• Travail demandé
Restituez à l'identique toutes les lignes des entrées ci-dessous, en omettant les images.
━━━ Entrées fournies ━━━
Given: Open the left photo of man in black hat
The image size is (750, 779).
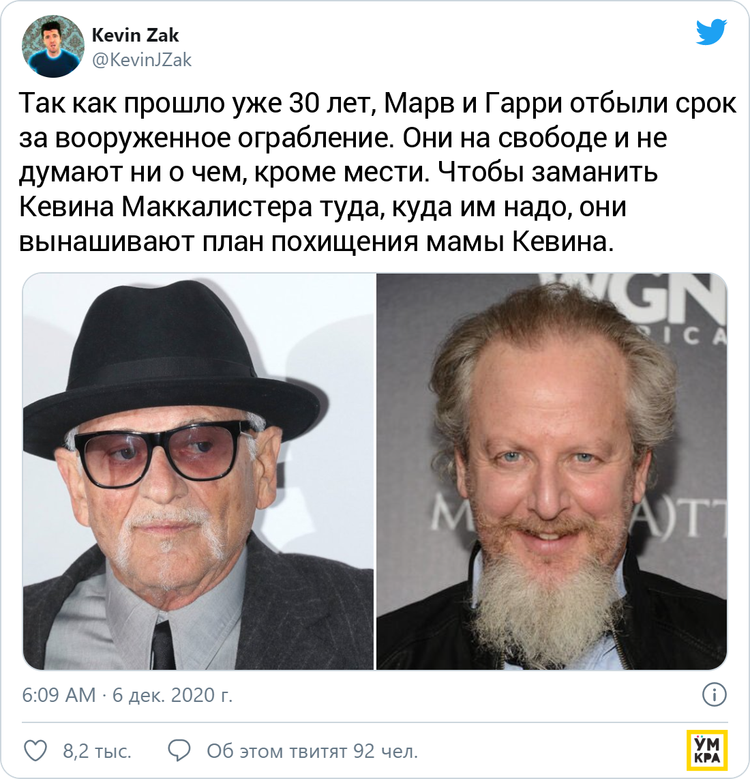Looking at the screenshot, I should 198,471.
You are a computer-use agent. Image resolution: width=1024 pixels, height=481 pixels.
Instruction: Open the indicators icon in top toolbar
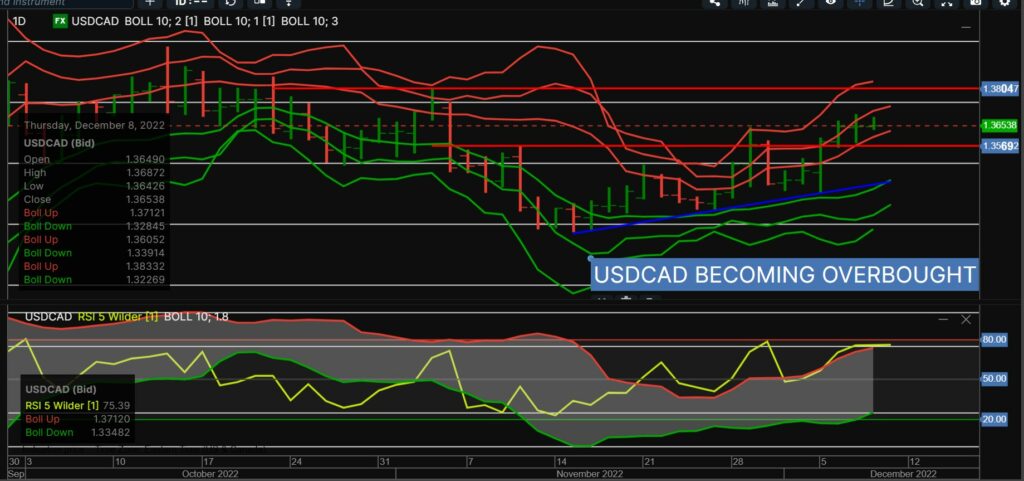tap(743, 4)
━━━
• Résultat obtenu
Given: Open the left photo of man in black hat
The image size is (750, 779).
Looking at the screenshot, I should 198,471.
You are a computer-use agent. Image resolution: width=1024 pixels, height=481 pixels.
Instruction: Open the indicators icon in top toolbar
tap(743, 4)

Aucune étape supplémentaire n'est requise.